(An old Scots welcome after a long journey) 27 March 1802
On one of my occasional visits to Hampshire, I passed through the New Forest village of Burley. I noticed a milestone by the roadside, which seemed to have more than the usual towns and distances. The side facing the village read, ‘To Lyndhurst’, the side facing the road, ‘To Lymington, Rest and be thankful’. On the side facing away from the village, ‘Peace Restored’ and ‘27th March 1802’. The fourth side was blank. I had little or no idea what this was all about.
In the 18th and 19th Centuries, the popularisation of the South Coast led to a demand for better roads or turnpikes. Later on, the railways took much of the trade but many of the old mile markers remain. A few iron markers are dated but none that I know of bear sentiments.

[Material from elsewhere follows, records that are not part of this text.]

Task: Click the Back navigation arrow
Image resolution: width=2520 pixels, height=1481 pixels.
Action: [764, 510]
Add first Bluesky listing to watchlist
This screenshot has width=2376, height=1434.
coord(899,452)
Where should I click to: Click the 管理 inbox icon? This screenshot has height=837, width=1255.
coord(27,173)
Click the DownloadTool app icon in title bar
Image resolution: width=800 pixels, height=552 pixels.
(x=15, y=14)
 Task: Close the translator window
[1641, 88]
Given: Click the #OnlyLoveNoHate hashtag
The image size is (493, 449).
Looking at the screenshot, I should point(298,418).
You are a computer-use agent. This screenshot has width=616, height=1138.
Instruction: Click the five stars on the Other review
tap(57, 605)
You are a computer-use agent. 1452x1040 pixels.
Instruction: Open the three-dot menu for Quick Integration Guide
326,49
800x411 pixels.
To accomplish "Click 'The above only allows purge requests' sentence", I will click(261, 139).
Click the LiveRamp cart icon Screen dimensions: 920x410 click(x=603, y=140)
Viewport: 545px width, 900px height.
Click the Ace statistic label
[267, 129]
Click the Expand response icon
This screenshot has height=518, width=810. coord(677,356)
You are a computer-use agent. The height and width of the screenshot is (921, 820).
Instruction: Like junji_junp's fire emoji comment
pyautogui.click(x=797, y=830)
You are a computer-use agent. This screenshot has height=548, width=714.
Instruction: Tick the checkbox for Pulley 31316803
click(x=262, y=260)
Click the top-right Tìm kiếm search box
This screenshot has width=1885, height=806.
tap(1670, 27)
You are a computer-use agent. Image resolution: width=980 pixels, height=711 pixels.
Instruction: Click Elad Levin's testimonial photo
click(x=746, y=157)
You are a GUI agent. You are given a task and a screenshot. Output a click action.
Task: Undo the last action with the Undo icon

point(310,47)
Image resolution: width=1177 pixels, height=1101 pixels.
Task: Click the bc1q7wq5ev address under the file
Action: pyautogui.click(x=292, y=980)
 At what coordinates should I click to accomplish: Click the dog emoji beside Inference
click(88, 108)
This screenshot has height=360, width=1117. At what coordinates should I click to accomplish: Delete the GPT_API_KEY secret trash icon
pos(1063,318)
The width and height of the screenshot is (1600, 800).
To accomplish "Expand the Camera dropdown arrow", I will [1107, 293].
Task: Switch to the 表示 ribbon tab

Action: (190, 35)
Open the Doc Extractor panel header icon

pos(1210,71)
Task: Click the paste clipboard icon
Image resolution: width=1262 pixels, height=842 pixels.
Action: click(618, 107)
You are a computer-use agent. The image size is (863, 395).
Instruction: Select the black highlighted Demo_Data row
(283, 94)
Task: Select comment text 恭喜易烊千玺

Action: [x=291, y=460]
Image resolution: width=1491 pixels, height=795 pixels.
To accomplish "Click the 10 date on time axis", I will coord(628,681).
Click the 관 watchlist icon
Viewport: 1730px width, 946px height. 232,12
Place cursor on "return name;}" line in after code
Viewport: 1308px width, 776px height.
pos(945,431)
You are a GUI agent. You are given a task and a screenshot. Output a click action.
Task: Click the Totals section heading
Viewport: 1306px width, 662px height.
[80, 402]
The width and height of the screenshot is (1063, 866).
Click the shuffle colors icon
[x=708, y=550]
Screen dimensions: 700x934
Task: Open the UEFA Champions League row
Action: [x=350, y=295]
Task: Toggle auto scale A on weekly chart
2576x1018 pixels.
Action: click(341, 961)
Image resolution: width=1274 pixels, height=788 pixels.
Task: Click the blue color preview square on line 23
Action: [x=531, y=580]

My wife’s ‘smartphone’ soon suggested an answer – the date was that of The Treaty of Amiens, which was signed by Great Britain (Lord Cornwallis), Joseph Bonaparte, (Napoleon’s brother). Also by representatives of Spain and the Batavian Republic (now part of the Netherlands). The Treaty eventually led to Napoleon’s arrest and exile to the Italian island of Elba. His escape from there in 1804 had dire consequences for the allies and led once again to the battlefields of Europe. In fact, it was the young Duke of Buckingham who sallied forth and led The Bucks Militia to serve under Wellington at Waterloo. They were not asked to commit themselves to the main battle.
But all that would be in the future for my stone, or so I thought.
Meanwhile at Amiens, Great Britain agreed that France should become a republic and that fighting between these countries should cease from thereon. Amongst the remaining clauses was one regarding Egypt. It stated that all British troops should withdraw from that country. They had been there since the Royal Navy had defeated the French Fleet at the Battle of the Nile 1798. Despite signing the Treaty, Britain reneged and the British Army stayed incredibly until after the Suez Crisis of 1956!
Napoleon’s escape from Elba was greeted by his ‘Old Guard’. They marched to Paris where he crowned himself Emperor amid large numbers of supporters.
Britain had been at war with France since 1793, so this 1802 treaty was a massive relief to this country and there was general rejoicing. Various ways of celebrating the occasion were devised. In Stowe’s case it called for a rather difficult construction job. Despite the treaty’s great importance, it is unknown to most people today.
This lack of interest must be explained by the fact that ‘La Paix d’Amiens’ did not endure, indeed it was eclipsed by Napoleon’s later battles concluding with Waterloo and finally his demise on St Helena.
When the news of the escape reached Stowe, there was great dismay. However George Grenville, the Marquess of Buckingham had already completed his monument to Britain’s military might, at sea and on land.
Within the base of Vanburgh’s North Portico and the adjoining basement of North Hall he had formed a porte cochere and a stove-heated Reception Hall. The style just had to be Egyptian. It was based on the Temple of Tintyra. Not only was Egypt and everything pertaining to Egypt fashionable (since the Battle of the Nile) but Baron Vivant-Denon’s 1802 book, Voyage dan la Basse et la Haute Egypte certainly inspired the plans and the details of the decoration. No longer would the Marquess’ guests and friends have to run the gauntlet of rain, ice and snow.
Indeed, the Egyptian Hall guards the winter entrance and delights all who see it. This dramatic and ornamental structure was the latest in a sequence of monuments intended to commemorate victories and discoveries. These include The British Worthies and Lord Cobham surveying the surrounding landscape from his lofty tower. Captain Cook is remembered at Stowe for sailing the Seven Seas with his globe, and Major-General James Wolfe of Quebec, a family friend, has his heavily engraved obelisk. Most important of all is the collection of battle honours within the Temple of Concord and Victory. Furthermore, the prevailing fashion of Egyptian decoration must have come after the construction of the Egyptian Hall as Stowe has always assertively led fashion rather than meekly following after it.
A simple stone mile marker may not be able to compete with Stowe’s grandeur but it did set me off on my own voyage of exploration!
The 1805 drawing by Nattes shows the interior as being complete.
I have subsequently learnt that a 19th Century restaurateur had several stones erected in the vicinity to engender greater interest in the New Forest!
‘The Paix d’Amiens’ is not even mentioned in Courthauld’s Pocket Book of Patriotism!
If the fourth side of the milestone was ever to be used it might well bear the inscription ‘Stowe 110 miles!